Masco Corp., the Taylor, MI-based parent company of several leading kitchen and bath products manufacturers, acquired a trio of building product firms last year: The GMU Group, a Spanish-based supplier of kitchen cabinets and cabinet components; The Faucet Queens, a Chicago-based supplier of plumbing accessories and hardware products, and A&J Gummers, a British-based manufacturer of shower valve products.

Masco also sold its Fieldstone factory in Northwood, IA, and most of the cabinet door manufacturing machinery within the factory to Partridge River, Inc. Partridge River is a Minnesota-based dimension manufacturer which supplies the kitchen cabinet and furniture industry with hardwood and softwood dimension products.

In October 1999, MasterBrand Cabinets, the parent company of Aristokraft, Schrock and Decora cabinet companies, purchased NHB Group Ltd. of Peterborough, Ont., a manufacturer of ready-to-assemble kitchen and bath cabinetry.

American Woodmark Corp. was contracted to produce a line of Thomasville Cabinets from Furniture Brands to be sold in Home Depot stores in mid-2000.

Yorktowne Inc., division of Elkay Mfg., named Philip Olphin to the position of Vice President, Finance -- Chief Financial Officer.

Cardell Kitchen & Bath Cabinetry saw its plant expansion project 90% complete by the end of 1999 with expected completion in the spring of 2000. Plans are being made this year to improve material handling by installing totally motorized conveyors in all assembly areas.

After adding Sunshine Kitchens to its group earlier in the year, Republic National Cabinet Corp. also added Legacy Cabinets, a Talladega, AL-based manufacturer of wood cabinets. The combined group's annual volume is currently in excess of $115 million.

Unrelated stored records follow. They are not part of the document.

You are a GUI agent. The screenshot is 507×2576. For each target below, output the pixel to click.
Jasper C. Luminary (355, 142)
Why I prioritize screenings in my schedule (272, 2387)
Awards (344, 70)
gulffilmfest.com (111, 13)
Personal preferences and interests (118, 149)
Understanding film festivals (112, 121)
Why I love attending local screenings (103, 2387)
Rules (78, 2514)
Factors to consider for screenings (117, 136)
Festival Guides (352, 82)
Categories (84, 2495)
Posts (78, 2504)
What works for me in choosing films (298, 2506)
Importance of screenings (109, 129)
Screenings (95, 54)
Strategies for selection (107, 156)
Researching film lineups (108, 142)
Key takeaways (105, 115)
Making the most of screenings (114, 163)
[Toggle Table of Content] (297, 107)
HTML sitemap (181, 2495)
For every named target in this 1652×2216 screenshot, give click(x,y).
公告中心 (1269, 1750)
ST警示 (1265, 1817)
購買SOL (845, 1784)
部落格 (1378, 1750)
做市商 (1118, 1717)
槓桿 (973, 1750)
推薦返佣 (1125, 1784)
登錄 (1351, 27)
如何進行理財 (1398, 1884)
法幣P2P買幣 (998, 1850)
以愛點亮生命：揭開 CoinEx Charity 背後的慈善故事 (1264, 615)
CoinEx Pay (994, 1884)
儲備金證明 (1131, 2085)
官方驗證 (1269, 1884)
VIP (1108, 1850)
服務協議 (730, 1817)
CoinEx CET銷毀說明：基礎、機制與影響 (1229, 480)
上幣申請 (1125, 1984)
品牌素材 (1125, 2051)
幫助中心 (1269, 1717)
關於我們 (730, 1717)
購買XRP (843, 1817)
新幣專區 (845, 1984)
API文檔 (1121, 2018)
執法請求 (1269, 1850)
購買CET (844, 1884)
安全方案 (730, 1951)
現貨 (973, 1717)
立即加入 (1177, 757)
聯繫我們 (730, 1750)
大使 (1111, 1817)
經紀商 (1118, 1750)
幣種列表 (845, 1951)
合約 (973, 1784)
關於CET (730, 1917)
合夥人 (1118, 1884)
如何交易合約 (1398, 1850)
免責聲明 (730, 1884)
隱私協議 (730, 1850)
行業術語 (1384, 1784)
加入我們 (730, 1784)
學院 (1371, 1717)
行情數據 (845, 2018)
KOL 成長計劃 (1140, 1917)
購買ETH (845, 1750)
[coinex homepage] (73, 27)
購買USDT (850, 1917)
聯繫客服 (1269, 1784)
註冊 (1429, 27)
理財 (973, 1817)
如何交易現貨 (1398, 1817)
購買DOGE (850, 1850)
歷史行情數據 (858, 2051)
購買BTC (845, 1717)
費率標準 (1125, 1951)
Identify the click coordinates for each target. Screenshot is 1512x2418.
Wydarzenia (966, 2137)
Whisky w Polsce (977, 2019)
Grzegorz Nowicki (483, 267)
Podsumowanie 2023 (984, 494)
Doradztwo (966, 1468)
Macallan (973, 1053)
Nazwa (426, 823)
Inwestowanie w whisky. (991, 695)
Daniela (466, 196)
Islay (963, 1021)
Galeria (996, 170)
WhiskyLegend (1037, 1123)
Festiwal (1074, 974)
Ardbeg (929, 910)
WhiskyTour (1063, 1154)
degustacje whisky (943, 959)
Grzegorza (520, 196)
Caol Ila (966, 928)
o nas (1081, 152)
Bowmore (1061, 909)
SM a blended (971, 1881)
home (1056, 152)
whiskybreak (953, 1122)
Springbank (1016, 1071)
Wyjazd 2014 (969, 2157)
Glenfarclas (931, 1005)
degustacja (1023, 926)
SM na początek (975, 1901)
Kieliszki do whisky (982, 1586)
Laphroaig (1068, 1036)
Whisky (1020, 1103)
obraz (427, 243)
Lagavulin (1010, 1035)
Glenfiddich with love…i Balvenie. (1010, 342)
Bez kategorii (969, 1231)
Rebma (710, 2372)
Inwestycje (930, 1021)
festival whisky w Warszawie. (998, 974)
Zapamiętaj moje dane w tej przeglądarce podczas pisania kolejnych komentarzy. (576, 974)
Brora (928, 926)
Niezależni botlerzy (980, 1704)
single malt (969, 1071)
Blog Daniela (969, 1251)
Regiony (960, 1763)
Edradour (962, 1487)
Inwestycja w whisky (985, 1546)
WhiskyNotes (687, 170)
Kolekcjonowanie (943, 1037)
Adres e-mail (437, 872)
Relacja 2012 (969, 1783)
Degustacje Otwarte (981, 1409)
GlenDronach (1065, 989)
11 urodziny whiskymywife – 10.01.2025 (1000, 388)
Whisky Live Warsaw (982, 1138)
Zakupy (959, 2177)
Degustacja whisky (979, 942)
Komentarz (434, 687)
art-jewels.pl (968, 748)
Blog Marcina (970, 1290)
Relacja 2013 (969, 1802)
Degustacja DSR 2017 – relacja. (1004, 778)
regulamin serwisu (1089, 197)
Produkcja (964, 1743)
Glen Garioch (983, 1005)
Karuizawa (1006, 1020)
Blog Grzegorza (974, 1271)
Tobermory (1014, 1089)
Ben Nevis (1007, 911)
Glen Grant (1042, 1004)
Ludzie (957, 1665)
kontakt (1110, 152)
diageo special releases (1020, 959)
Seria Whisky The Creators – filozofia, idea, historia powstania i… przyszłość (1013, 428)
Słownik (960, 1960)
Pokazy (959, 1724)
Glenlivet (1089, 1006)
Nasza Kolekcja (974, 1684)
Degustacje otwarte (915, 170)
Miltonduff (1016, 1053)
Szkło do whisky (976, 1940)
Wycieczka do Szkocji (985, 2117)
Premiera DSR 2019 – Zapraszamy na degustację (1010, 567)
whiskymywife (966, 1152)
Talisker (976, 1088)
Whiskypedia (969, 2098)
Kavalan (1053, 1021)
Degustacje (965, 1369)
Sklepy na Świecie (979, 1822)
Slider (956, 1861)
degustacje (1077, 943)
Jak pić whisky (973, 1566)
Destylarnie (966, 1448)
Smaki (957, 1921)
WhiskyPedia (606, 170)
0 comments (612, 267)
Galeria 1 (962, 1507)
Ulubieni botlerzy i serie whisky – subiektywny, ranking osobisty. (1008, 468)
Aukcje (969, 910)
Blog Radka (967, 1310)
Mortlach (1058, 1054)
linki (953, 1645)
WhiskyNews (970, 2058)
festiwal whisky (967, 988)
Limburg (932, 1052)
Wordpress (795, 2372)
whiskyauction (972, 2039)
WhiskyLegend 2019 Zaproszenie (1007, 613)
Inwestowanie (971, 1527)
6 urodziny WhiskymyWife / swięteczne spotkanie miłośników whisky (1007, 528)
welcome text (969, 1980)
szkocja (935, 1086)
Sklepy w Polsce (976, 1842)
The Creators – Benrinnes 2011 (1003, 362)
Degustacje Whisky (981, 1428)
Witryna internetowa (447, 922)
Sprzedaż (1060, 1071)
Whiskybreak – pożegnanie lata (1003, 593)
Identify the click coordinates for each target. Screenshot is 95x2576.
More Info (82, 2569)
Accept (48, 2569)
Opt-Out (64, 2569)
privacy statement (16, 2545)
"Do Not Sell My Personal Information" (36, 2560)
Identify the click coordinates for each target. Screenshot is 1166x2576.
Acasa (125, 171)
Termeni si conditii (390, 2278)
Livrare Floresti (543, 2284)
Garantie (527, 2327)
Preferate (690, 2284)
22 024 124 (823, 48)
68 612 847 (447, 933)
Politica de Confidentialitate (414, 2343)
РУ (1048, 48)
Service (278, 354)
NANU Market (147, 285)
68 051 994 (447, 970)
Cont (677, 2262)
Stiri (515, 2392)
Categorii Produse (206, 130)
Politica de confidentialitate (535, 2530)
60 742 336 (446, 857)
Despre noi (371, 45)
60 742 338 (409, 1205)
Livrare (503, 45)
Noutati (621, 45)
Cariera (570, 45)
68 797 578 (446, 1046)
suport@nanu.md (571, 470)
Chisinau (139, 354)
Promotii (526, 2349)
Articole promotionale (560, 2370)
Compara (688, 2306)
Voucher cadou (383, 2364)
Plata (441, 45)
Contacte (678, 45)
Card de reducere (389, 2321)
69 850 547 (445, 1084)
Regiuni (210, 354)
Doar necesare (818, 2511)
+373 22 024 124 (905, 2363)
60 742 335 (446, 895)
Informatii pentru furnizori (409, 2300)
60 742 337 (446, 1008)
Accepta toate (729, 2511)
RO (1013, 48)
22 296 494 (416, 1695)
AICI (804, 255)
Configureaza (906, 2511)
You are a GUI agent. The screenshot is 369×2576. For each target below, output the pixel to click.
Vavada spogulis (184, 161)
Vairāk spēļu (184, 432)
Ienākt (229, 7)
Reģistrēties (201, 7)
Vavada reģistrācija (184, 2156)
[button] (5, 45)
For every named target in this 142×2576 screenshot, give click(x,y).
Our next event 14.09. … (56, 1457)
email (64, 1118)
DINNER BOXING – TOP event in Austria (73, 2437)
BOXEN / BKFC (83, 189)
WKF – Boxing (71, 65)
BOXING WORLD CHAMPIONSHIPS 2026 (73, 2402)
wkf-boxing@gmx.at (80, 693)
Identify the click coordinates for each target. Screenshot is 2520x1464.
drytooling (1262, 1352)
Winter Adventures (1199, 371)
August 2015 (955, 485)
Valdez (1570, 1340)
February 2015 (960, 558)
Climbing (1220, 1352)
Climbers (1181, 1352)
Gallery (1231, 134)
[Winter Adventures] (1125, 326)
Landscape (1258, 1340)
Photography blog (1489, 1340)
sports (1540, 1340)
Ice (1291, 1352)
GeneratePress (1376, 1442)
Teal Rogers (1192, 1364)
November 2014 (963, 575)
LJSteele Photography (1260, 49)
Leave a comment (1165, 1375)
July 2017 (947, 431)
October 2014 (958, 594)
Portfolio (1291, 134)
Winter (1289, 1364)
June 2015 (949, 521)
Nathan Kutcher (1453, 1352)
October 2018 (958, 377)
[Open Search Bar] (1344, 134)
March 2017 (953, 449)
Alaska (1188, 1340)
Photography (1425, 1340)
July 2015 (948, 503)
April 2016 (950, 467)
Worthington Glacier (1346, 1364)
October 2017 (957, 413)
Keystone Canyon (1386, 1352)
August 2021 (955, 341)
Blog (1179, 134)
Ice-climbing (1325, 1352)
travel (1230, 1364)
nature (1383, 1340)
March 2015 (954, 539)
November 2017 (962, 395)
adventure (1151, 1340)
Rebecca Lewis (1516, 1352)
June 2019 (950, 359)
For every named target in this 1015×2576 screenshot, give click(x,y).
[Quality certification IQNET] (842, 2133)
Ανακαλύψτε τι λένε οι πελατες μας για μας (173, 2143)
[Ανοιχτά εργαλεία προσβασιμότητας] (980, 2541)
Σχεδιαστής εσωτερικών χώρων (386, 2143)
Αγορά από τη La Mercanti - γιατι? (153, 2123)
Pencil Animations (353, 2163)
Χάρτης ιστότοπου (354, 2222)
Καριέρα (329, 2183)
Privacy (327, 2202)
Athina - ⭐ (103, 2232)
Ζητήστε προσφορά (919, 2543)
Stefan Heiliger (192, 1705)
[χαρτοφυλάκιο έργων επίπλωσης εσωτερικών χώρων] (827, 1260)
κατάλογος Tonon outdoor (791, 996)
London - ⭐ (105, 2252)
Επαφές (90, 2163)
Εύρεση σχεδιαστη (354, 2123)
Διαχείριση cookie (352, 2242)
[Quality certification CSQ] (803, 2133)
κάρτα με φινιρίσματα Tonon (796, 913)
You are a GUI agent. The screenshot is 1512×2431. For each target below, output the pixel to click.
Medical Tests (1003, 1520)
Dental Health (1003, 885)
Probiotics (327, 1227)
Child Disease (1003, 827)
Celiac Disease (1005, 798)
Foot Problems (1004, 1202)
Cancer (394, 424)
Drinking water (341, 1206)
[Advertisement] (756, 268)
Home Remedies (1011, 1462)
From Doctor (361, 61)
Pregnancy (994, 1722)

Legacy Cabinets became a member of Republic National Cabinet Corp. last year and presently is adding 95,000 square feet to its plant and an additional $750,000 of equipment.

Norcraft Industries saw its highest sales and growth rate in the company's 25-year history and is opening a 190,000-square-foot plant in Yucca, AZ.

Sunshine Kitchens and Legacy Cabinets are each undergoing a 30% expansion with approximately $1 million capital inventory on new equipment.

Crystal Cabinet Works saw specialty finishes demand exceed capacity in 1999 and the company is looking to increase capacity this year by adding a new clean room topcoat system, a new plant layout to accommodate new finish systems and new cart line finish systems.

In 2000 and beyond, McConnell Cabinets will expand into additional product offerings and market penetration.

Canyon Creek Cabinet Co. was honored for its efforts in preventing environmental pollution at its cabinet manufacturing facility and received the 1999 Washington State Governor's Award for "Outstanding Achievement in Pollution Prevention" at the state capital in Olympia, WA.

Eurodesign is in the construction stage of adding an additional 10,000 square feet behind its existing building, doubling its manufacturing facility. Aside from designing its own Web site, research was done on Business Process Management software which is allowing Eurodesign to integrate with each department.

Dura Supreme added $700,000+ in manufacturing equipment in 1999 and a 28,000 square foot addition, doubling its finishing department, adding three shipping dock bays and adding a 4,000 square foot in-house training facility for dealers and sales representatives.

The Brandom Collection and Karman Kitchens, a pair of major cabinet companies owned by the same corporate entity, joined to share the name Mantle White Cabinet Group, continuing to produce and market the two lines separately.